-Agradezco a usted infinito -dije al capitán- su atención de permitirme disponer de esta biblioteca. Encierra tesoros de ciencia, y me aprovecharé de ellos.
...En aquel momento, el capitán Nemo abrió una puerta frontera a la que nos había dado paso a la bibioteca, y entramos en un salón inmenso, espléndidamente iluminado.
Era un vasto cuadrilátero rectangular, de 10 metros de largo, por seis de ancho y cinco de altura. Un cielo raso, luminoso, decorado con ligeros arabescos, distribuía una suavidad clara y diáfana sobre todas las maravillas amontonadas en aquel museo. Porque era realmente un museo, en el que una mano inteligente y pródiga había reunido todos los tesoros de la naturaleza y del arte, en esa peculiar mescolanza característica de los talleres pictóricos.
Una treintena de cuadros, obras maestras, con marcas uniformes y separadas con relucientes panoplias, adornaban las paredes tapizadas con severos damascos. Allí vi lienzos del más alto valor, cuya mayor parte había ya admirado en las colecciones particulares de Europa y en las exposiciones de pintura. Las diversas escuelas de los antiguos maestros estaban representados por una madona de Rafael, una ninfa de Coreggio, una virgen de Leonardo da Vinci, una mujer del Tiziano, una adoración del Veronés, una Asunción de Murillo, un retrato de Holbein, un monje de Velásquez, un mártir de Rivera, una kermesse de Rúbens, dos paisajes flamencos de Teniers, tres cuadritos de género de Gerardo Dow, de Mestu y de Pablo Potter, dos lienzos de Gericault y de Proudhon y unas marinas de Backuysen y de Vernet. Entre las obras de la pintura moderna, aparecía cuadros firmados por Delacroix, Ingres, Decamp, Troyon, Meissonier y otros. Unas admirables reducciones de estatuas en mármol o en bronce, tomadas de los más hermosos modelos de la antigüedad, se alzaban sobre sus pedestales en los ángulos de aquel soberbio museo. El estado de estupefacción que me predijo el comandante del Nautilus, comenzaba ya a invadir mi ánimo.

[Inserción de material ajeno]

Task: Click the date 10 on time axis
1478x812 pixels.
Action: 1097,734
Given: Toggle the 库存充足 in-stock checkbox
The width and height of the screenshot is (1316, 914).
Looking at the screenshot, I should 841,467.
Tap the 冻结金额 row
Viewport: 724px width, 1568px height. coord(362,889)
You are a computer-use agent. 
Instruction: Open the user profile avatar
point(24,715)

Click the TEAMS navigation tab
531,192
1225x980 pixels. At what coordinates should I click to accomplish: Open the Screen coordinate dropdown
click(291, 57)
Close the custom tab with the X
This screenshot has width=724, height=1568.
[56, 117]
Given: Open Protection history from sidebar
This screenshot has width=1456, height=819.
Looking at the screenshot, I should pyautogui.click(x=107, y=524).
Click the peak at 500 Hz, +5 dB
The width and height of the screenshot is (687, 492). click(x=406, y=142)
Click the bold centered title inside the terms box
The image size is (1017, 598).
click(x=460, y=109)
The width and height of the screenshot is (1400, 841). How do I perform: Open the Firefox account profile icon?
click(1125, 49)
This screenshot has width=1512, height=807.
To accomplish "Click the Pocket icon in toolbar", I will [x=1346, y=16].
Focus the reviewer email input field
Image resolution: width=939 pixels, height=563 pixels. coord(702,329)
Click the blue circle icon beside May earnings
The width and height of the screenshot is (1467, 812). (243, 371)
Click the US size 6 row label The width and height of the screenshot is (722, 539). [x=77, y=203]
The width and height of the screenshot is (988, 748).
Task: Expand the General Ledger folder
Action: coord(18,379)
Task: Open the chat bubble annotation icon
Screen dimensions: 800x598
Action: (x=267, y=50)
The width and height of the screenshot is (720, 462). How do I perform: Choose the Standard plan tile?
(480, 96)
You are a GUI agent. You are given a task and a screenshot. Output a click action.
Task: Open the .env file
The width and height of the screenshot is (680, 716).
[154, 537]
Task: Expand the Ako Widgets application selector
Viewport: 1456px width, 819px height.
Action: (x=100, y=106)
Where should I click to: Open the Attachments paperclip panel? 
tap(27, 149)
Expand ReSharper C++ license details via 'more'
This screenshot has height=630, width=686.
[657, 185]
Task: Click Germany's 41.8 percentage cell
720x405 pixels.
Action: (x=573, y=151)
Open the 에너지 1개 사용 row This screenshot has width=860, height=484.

-Señor, profesor, me dijo aquel hombre singular. Perdone usted la familiaridad con que le recibo y el desorden que reina en este salón.
-Caballero, le contesté, sin pretender averiguar quién es usted ¿Me permitiría reconocerle como artista?
-Un aficionado, a lo sumo, caballero. En otro tiempo, me gustó coleccionar las obras de arte creadas por la mano del hombre. Era un buscador ávido, un huroneador infatigable, y pude reunir algunos valiosos objetos. Son los últimos recuerdos de esta tierra que ha muerto para mí. Los artistas que ustedes califican de modernos, los considero ya como antiguos, tienen 2mil o 3mil años de existencia y se confunden en mi memoria. Los genios no tienen edad.
-¿Y esos músicos?, le pregunté, señalando algunas partituras de Weber, de Rossini, de Mozart, de Beethoven, de Haydn, de Meyerbeer, de Herold, de Wagner, de Aubert, de Gounod y de Massé y de otros muchos, esparcidas sobre un òrgano de gran tamaño, adodsado a uno de los lienzos de la pared.
-Esos músicos-, me contestó el capitán Nemo resultan contemporáneos de Orfeo, porque las diferencias cronológicas se borran en la memoria de los muertos, y yo estoy muerto, señor profesor...El capitán Nemo calló, pareciendo abismado en profunda meditación. Yo le contemplé vivamente emocionado, analizando en silencio las particularidades de su fisonomía. Acodado sobre el ángulo de una preciosa mesa de mosaico, no me veía siquiera; se había olvidado de mi presencia.
Respeté aquel recogimiento, y continué pasando revista a las curiosidades que enriquecían el salón.